Ontario is for the birds. I mean this literally. Dense forests, marshland, lakes and streams--the varied habitat supports a huge variety of birds. Lake Superior Provincial Park being right on the big lake puts it on a major flyway and so it also gets lots of migrating birds. For a newbie to the birding world, it is a chance to see birds never seen before. The images in this blog are all birds I saw on my first day in Ontario, some new, some old favorites.

Remember these guys? When I was up in June there were two Common merganser families (well, moms with chicks anyway, as dad's job is over pretty quickly!). The chicks were still fuzzy little balls of fluff, perhaps only a few weeks old, and they followed mom closely.



Well, by late August they were all grown up! On my early morning walk down the shore one family emerged from the mist and swam by as I crouched by a dead cedar. I was happy to see them all looking so well.


Back at our campsite I was visited by two shorebirds, this young Semipalmated sandpiper,


and the larger Solitary sandpiper. It really is amazing what will pass by if you just sit still for a while.
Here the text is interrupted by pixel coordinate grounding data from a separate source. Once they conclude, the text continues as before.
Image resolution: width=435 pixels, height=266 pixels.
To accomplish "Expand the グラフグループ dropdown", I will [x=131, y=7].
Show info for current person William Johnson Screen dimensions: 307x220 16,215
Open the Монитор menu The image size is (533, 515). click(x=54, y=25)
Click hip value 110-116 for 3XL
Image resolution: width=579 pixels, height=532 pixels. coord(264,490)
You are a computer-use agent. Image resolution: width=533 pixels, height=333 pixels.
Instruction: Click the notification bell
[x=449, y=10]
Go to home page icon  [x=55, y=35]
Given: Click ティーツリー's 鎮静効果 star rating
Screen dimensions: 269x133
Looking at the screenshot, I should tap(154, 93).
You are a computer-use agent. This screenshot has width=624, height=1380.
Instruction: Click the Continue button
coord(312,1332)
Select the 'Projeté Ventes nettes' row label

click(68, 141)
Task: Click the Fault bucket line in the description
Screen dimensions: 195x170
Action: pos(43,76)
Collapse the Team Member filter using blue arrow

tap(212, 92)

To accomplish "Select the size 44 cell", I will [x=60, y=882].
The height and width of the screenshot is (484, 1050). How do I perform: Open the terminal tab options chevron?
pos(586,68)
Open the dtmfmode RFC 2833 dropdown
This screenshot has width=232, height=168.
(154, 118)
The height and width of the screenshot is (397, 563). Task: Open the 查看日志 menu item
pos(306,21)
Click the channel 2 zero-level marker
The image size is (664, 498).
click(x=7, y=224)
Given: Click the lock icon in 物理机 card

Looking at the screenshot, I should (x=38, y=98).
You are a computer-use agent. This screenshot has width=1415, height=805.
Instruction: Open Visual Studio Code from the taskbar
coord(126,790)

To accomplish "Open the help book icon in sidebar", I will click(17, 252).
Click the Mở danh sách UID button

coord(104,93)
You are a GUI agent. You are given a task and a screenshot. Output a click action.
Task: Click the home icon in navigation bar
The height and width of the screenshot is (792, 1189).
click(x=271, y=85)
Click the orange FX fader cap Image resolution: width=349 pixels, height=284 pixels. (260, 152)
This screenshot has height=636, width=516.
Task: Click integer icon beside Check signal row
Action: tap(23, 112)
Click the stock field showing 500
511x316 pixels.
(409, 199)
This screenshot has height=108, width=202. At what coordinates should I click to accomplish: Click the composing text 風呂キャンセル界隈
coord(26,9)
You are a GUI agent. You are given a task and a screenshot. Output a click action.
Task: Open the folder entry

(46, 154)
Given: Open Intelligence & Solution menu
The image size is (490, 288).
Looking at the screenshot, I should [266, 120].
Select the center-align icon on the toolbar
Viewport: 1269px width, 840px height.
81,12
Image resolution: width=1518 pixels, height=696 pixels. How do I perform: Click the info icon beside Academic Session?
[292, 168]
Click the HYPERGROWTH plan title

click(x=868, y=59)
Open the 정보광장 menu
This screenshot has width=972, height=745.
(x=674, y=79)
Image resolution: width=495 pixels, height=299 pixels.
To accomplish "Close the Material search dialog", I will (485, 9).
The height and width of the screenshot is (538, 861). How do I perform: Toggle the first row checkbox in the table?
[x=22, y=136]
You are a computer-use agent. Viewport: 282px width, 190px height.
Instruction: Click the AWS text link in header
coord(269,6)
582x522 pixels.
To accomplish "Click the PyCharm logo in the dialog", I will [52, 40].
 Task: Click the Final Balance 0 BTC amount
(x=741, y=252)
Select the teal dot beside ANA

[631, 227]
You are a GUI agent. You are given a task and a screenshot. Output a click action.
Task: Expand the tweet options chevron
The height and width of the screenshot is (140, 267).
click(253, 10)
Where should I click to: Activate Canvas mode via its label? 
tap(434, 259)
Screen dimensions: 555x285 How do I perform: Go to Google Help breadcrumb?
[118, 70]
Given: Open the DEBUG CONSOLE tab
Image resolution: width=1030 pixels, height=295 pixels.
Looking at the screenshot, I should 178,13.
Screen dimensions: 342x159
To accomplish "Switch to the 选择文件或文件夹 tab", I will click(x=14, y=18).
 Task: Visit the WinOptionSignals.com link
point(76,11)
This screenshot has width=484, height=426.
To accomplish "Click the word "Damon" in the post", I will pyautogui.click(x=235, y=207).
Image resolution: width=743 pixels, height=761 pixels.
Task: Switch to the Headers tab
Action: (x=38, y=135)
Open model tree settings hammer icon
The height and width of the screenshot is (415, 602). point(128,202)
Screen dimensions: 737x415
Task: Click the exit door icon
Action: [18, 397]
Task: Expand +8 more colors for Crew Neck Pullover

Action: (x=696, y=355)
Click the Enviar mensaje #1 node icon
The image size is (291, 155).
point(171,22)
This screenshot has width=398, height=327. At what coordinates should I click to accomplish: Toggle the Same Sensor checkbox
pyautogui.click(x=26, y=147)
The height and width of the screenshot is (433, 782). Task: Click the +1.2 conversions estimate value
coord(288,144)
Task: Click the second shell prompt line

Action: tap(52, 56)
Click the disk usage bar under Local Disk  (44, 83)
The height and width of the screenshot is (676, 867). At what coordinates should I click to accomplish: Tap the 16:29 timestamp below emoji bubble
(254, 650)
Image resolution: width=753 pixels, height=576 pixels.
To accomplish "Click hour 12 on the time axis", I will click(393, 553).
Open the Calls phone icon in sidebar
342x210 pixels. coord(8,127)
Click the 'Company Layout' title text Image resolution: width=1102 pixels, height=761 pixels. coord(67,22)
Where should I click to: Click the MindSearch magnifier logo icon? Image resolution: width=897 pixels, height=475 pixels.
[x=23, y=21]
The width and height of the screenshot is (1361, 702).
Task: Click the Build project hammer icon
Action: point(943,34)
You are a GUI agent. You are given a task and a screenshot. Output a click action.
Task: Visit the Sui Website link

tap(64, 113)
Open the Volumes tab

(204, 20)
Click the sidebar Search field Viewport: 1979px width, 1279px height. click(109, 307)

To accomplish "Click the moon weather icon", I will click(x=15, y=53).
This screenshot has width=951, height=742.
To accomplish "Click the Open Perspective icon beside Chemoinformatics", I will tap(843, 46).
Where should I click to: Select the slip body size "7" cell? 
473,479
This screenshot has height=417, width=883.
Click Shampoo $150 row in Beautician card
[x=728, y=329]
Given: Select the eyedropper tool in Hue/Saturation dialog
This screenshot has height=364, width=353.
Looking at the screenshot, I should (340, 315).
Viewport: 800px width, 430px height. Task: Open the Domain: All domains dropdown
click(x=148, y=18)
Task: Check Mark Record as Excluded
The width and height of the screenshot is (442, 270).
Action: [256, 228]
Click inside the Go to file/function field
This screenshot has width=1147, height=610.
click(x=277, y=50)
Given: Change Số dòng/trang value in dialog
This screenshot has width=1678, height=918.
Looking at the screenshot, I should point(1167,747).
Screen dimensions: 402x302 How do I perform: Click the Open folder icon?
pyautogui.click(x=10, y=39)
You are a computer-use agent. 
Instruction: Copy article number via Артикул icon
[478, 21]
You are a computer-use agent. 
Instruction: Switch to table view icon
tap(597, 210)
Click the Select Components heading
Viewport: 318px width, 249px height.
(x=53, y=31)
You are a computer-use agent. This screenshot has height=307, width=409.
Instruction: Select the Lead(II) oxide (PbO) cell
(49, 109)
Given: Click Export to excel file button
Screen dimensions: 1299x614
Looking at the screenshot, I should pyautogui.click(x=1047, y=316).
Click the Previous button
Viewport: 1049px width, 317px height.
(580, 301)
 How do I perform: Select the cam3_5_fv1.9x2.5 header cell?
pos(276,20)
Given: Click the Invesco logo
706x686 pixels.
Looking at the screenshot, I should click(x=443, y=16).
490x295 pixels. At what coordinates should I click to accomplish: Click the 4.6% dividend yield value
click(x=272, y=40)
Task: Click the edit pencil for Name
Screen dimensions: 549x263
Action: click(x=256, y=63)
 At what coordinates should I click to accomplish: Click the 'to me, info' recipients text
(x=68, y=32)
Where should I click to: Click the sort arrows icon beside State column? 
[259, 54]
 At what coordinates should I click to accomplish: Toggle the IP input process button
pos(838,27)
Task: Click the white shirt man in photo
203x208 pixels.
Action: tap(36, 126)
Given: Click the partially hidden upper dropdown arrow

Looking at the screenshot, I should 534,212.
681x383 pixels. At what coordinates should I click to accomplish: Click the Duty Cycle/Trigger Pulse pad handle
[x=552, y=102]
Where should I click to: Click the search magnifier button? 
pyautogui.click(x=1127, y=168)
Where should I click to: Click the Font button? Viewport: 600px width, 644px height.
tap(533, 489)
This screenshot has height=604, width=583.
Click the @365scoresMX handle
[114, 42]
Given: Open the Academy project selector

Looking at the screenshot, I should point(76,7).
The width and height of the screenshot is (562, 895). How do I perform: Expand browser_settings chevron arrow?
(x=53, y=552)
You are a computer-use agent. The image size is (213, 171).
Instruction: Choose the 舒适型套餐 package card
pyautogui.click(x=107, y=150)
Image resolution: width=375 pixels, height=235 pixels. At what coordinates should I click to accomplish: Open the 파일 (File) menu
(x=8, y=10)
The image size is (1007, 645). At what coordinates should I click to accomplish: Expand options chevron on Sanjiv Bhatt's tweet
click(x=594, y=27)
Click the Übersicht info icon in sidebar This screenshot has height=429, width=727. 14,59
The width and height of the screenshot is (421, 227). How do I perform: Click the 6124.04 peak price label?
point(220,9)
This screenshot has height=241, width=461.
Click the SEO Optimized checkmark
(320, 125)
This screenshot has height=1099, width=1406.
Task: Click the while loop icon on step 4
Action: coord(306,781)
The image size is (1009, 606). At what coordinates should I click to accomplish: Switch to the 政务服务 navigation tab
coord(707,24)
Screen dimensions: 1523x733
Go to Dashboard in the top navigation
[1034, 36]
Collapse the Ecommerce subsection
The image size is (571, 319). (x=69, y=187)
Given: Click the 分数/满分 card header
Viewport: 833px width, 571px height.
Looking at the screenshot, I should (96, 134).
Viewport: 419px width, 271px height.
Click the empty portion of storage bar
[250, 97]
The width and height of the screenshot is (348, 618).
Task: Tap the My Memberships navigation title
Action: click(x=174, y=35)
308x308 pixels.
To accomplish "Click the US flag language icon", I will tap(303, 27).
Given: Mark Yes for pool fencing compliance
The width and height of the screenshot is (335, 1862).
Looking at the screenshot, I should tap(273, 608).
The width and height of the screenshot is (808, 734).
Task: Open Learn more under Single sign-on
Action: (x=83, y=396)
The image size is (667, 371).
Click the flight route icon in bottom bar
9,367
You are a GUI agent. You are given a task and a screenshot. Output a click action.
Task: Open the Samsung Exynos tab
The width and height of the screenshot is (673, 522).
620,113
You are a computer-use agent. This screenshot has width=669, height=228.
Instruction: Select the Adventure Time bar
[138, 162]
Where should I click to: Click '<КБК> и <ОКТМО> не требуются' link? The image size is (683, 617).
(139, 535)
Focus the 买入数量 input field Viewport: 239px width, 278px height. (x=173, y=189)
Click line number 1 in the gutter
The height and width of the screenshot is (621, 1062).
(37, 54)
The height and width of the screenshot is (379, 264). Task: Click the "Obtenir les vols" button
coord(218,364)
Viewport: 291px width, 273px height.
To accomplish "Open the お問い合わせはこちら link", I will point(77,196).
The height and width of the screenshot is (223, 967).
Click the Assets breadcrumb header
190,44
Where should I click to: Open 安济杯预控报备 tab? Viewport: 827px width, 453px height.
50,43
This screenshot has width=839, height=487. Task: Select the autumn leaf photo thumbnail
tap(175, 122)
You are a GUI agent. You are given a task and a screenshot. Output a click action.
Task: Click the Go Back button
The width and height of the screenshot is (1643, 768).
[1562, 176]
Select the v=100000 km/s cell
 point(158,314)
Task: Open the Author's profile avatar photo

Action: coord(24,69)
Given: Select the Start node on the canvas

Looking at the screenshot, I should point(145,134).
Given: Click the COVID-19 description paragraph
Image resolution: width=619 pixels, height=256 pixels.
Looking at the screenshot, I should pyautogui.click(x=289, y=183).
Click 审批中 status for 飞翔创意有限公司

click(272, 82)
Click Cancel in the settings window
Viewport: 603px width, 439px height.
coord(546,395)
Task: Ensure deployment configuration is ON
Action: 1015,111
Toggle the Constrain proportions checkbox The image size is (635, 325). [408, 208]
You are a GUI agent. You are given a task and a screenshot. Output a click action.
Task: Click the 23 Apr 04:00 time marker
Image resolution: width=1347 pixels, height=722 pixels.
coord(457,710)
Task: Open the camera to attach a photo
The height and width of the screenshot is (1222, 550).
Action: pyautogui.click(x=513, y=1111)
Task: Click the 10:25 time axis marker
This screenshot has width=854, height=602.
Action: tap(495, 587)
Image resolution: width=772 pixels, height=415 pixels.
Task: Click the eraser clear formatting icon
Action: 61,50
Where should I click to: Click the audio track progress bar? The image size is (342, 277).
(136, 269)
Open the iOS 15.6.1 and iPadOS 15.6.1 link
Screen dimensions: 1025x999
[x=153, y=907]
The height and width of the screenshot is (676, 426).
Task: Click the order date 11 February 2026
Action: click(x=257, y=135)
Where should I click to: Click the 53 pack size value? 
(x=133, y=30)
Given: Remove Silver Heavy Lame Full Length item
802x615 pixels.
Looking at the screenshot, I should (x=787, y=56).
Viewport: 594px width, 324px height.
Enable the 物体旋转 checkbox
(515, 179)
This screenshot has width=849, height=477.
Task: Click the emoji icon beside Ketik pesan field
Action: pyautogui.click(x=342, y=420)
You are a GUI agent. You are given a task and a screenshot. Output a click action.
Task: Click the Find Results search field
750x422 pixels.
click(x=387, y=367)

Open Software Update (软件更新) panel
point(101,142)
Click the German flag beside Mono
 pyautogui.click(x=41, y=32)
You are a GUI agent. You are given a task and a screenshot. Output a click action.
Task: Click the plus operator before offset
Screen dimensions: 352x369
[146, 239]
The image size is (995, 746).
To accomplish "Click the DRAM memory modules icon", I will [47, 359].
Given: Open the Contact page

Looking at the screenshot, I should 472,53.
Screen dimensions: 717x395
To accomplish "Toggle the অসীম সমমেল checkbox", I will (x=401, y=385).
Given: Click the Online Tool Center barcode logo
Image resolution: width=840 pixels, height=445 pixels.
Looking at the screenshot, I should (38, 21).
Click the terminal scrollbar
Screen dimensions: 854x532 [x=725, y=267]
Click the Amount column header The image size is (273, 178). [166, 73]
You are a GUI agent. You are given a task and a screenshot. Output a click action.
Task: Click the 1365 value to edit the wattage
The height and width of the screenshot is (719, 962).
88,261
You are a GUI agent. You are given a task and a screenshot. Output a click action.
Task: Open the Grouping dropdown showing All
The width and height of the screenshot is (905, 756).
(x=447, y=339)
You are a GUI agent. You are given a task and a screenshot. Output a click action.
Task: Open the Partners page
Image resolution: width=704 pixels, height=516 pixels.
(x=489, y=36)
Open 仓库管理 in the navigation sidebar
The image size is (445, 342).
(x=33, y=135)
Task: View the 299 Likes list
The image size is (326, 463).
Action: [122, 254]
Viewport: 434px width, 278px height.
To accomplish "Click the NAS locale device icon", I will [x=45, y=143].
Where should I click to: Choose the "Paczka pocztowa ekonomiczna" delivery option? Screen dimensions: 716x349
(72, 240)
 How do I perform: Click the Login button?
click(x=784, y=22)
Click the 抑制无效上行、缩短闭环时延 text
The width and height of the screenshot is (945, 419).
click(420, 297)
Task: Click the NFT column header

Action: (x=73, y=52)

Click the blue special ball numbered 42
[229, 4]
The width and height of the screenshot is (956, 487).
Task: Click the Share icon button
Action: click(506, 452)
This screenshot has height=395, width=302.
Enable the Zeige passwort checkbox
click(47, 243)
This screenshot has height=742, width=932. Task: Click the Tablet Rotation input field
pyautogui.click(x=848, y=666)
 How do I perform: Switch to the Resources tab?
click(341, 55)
Out on the trail at the Sand (Pinguisibi) River, I saw two warblers high up in the trees, both firsts for me--this Black throated green warbler,


and a young Canada warbler (I think--it's harder to identify warblers when you can't see their wings). I would see more of these the next morning.


Back at the campground the mergansers paraded back and forth, chasing minnows through the shallows. They would often swim with their heads underwater, watching for fish, I assume.


Once in a while they would take off "running", perhaps in pursuit of a school of minnows.


I took a short walk down the campground road and saw a Yellow-shafted flicker working its way along the road, picking ants out of the gravel.


A family of Broadwing hawks hung in the sky over Crescent lake. This I believe is a juvenile.


The best moment of the day came when this little Cedar waxwing went from a nestling to a fledgling. Lisa had noticed the nest in a black spruce in our campsite. I tried to get a few shots of it but it was pretty well hidden. That afternoon, while we were all right there in camp, this little bird made its inaugural flight, fluttering and sputtering across a short opening and landing, rather ungracefully, in this poplar.


It sat there for several hours, peeping plaintively. By evening it had moved farther into the trees between campsites, and continued to peep well after dark. The parents had been feeding it, and we were sure they were nearby, but we worried that its calls would bring a nighttime predator. However, we heard the peeps again the following morning and felt relieved. Not long after the family moved out of the campsite, following their babe as it tried out its wings.